Cevap bekleyen pek çok soru var. Başkan Obama bizzat kendisi bu soruların cevaplanması gerektiğini söyledi. Bekliyoruz. Şüphelilerin ailesi 2011 yılında FBI tarafından soruşturulmuş. Gerekçe neydi, sonuç ne oldu bilmiyoruz.
Bir yandan şüphelilerin her şeyi meydana dökülüyor. Ölen polis memurunun cenazesine bizzat başkan yardımcısı katılıyor, “bunu yapanlar kendi kendilerine motive ve organize olmuş cihadistlerdir” diyor. “11 eylülden sonra başka bedel ödemeyeceğiz” diyor. Mesajlar arka arkaya geliyor.
Şimdi bütün bu yayınlardan sonra normal bir Amerikalı'nın düşüneceği şeyler şunlar:
Birincisi, bu bir terör saldırısı. Örgütlü bir saldırı değil ama artık bütün müslümanlar teker teker kendi başlarına böyle saldırılar gerçekleştirebilir. Neticede bu şüpheliler de kendi kendilerine motive olmuşlar.
İkincisi, artık bu tarz saldırıların dışarıdan gelmesi ya da yabancı birileri tarafından gerçekleştirilmesi gerekmiyor. Saldırıyı gerçekleştiren amerikan vatandaşı bile olabilir. Öyle bile olsa bu insanlara yaklaşırken temkinli olmak lazım.

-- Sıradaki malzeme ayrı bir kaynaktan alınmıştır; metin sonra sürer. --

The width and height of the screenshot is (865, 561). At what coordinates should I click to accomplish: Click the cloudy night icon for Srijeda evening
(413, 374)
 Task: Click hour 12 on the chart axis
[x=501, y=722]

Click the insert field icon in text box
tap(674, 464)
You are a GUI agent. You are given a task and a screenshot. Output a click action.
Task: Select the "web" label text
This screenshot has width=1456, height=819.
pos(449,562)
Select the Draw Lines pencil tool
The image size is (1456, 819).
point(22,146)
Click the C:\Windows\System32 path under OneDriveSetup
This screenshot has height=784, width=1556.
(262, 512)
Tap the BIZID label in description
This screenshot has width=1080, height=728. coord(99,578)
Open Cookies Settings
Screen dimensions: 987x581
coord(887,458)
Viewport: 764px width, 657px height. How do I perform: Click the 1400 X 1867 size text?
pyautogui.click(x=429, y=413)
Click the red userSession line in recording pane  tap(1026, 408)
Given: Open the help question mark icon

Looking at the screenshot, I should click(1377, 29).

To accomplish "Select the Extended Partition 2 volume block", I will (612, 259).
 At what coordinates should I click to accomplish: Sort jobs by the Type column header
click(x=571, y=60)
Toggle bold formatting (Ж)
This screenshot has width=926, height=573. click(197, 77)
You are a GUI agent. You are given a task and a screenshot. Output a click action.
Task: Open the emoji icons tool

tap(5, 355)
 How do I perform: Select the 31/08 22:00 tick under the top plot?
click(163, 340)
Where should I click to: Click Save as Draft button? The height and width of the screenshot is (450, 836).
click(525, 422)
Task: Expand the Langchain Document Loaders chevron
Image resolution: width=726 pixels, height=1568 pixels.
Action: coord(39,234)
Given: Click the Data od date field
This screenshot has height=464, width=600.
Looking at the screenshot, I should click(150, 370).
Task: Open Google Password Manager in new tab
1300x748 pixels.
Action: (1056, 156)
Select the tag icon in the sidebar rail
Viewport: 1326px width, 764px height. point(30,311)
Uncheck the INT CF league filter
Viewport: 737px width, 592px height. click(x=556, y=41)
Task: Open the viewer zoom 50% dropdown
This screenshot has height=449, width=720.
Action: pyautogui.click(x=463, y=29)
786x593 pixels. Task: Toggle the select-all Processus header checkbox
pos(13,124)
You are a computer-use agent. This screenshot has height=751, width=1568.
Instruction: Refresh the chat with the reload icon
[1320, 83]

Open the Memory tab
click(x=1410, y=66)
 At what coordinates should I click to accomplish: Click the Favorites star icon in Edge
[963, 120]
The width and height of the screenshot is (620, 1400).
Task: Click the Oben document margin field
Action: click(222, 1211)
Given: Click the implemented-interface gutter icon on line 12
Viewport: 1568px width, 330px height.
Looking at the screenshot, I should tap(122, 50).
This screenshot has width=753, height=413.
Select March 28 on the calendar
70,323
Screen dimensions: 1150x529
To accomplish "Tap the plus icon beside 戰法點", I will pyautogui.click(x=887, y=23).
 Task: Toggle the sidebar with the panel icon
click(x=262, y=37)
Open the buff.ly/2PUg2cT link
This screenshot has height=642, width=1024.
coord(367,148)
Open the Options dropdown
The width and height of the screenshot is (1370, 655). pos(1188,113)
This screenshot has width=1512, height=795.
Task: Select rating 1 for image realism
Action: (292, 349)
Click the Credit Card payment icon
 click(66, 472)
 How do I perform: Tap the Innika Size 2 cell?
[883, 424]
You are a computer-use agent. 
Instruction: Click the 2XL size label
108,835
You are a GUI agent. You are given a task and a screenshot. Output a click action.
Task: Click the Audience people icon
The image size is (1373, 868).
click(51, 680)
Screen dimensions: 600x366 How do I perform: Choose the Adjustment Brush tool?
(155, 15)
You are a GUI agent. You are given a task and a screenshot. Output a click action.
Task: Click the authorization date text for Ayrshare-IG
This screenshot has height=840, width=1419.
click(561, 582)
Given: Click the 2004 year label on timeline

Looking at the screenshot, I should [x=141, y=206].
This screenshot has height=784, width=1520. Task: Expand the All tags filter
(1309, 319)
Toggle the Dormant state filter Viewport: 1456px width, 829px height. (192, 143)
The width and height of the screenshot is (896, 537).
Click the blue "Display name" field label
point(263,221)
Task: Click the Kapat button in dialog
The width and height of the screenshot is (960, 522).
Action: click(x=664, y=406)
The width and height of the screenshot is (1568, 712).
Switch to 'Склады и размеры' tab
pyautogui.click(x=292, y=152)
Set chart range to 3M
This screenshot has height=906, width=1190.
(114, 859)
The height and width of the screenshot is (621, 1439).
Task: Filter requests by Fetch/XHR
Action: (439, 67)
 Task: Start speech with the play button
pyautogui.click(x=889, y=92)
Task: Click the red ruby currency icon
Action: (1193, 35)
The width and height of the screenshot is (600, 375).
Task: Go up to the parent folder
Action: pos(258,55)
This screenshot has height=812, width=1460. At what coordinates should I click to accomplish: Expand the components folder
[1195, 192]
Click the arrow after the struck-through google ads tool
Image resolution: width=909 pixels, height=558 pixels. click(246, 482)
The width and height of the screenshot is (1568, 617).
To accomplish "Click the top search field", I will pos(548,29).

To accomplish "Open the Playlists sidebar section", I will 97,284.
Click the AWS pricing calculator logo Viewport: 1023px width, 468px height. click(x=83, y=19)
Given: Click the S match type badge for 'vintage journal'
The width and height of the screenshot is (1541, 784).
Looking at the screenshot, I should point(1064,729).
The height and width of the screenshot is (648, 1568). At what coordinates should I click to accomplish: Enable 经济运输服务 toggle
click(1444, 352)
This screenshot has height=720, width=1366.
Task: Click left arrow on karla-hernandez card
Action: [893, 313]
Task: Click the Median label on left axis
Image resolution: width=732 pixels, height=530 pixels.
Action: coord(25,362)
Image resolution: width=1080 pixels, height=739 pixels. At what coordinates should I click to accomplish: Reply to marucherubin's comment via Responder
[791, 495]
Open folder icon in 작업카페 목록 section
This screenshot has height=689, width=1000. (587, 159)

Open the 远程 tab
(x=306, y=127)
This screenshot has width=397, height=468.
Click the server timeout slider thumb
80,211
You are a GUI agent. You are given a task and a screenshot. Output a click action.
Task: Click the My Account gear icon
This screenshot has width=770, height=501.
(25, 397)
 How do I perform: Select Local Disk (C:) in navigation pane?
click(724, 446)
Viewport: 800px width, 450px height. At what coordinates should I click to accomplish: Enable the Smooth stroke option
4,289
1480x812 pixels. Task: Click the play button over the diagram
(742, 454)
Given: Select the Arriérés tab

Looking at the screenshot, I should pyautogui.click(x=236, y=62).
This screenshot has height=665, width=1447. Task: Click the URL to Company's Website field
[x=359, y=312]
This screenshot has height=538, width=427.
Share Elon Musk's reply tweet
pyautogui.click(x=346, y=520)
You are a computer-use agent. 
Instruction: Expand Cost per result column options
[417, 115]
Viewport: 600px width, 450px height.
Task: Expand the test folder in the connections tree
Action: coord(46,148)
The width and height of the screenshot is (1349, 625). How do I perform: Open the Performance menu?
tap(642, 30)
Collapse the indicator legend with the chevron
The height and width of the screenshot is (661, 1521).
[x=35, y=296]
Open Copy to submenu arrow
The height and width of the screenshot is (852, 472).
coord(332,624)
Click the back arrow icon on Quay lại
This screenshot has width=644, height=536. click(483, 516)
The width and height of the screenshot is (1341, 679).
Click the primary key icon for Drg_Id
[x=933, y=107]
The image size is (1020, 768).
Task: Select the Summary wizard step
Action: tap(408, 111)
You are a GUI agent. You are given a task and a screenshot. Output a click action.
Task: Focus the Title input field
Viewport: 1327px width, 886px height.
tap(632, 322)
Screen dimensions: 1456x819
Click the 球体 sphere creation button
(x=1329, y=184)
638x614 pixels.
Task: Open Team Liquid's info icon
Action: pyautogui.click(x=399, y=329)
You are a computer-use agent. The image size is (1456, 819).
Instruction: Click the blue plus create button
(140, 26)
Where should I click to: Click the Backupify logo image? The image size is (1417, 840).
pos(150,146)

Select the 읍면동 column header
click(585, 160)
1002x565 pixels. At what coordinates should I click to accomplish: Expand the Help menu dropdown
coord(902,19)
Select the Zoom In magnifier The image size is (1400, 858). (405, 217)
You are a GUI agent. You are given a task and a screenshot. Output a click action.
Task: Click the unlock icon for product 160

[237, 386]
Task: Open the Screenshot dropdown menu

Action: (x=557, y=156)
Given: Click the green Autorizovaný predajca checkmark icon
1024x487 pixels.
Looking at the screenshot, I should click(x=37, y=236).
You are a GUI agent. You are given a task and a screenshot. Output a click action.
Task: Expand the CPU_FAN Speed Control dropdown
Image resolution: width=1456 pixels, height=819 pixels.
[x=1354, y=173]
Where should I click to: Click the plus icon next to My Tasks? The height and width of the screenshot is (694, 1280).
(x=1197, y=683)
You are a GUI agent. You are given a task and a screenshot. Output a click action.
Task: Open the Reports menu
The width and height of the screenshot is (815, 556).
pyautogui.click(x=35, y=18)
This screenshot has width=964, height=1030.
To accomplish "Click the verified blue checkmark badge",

Üçüncüsü, özellikle göçmenlik statüsünün yumuşatılması ya da vatandaşlığa geçişin kolaylaştırılması yeniden düşünülmeli, gerekirse daha da zorlaştırılmalı...
Bunlar Boston saldırısı sonrası ortaya çıkarılan şeylerin ve yapılan sürekli yayınların ardından bir Amerikalının aklına gelecek ilk düşünceler.
Bu, Amerka'da yeni bir dönemin başlangıcı mı? Bu konuda endişeler var.
Diğer yandan Boston saldırısına yaklaşımla hemen her gün farklı bir eyalette yaşanan şiddet ve cinayet olaylarına yaklaşım son derece farklı. İki günde bizim öğrenebildiğimiz 2 ayrı saldırı var. Biri Seattle kendtinde diğeri ise İllinois'de. İki saldırıda silahla ortalığa ateş açan şahıslar tam 10 kişiyi öldürdü. Ancak bu iki olay da en ufak şekilde medyada yer almadı. Seattle'dan sadece geçiştirme bir haberle bahsedildi. İllinois ise hiç görülmedi bile. Silah karşıtlarının yaptığı bir internet sitesinde her gün onlarca insanın vurularak öldürüldüğü belirtiliyor. Rakamlar ortada. Ancak bunlar tamamen insanların bilgisi dışında kalıyor. Gazeteler televizyonlar tek kelime etmiyor.
Biri terör saldırısı diğeri silahlı şiddet olarak adlandırılıyor ama neticede ölenler insan. Birisi için günlerce yayın yapıp diğerini hiç görmemek de ilginç bir çelişki.